====== Provided records ======
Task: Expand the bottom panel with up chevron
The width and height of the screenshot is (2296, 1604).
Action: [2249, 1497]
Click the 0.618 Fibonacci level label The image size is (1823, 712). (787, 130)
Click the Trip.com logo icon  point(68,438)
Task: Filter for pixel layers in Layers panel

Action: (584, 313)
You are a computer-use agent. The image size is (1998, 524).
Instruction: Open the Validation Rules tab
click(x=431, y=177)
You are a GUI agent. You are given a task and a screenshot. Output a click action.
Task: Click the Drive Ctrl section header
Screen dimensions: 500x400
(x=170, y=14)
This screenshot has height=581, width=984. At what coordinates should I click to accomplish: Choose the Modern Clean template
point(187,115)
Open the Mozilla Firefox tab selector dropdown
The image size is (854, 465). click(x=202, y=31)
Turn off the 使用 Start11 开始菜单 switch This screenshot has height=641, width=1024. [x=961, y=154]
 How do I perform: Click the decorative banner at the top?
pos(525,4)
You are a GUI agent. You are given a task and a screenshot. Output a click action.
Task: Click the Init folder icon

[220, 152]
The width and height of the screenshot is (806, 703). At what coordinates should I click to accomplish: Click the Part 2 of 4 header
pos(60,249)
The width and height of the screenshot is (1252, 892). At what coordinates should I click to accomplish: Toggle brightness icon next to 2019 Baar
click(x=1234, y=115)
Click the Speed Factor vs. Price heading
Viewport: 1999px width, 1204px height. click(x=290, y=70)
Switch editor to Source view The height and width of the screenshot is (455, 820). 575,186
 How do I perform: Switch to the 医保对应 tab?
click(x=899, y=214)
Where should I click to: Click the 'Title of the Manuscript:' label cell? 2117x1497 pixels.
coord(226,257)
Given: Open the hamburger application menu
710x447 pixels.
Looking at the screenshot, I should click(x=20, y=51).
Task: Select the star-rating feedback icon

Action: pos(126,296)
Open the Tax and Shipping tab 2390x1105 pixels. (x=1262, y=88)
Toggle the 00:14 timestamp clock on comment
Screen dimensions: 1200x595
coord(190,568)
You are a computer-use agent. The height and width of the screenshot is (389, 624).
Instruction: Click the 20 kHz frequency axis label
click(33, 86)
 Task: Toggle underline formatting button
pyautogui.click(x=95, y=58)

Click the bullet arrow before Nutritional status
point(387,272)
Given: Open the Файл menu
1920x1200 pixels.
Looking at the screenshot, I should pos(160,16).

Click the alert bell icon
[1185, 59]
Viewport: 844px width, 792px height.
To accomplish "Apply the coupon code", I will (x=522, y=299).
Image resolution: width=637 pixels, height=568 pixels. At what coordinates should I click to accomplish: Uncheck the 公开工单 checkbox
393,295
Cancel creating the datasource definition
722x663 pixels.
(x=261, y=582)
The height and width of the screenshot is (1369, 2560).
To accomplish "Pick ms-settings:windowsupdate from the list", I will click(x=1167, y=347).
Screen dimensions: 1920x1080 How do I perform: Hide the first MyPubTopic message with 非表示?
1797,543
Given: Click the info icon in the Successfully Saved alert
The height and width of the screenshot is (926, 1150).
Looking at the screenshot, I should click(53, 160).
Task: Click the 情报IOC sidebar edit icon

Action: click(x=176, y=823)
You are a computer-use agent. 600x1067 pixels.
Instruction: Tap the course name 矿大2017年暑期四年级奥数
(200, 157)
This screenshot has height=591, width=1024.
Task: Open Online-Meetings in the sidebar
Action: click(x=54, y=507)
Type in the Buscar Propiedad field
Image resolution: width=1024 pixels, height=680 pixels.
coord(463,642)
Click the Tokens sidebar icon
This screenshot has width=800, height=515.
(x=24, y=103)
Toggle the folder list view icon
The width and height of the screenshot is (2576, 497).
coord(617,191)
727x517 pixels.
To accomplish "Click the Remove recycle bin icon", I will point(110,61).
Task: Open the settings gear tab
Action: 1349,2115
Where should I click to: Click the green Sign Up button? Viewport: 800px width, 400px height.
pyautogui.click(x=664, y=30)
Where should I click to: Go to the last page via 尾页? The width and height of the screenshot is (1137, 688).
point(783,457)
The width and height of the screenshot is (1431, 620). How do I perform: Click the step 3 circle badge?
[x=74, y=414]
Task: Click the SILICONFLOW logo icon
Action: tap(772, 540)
======
> [What is being asked]:
Pick out each line of the material above that includes the string "sidebar", and copy those lines.

> [Answer below]:
Task: Click the 情报IOC sidebar edit icon
Task: Open Online-Meetings in the sidebar
Click the Tokens sidebar icon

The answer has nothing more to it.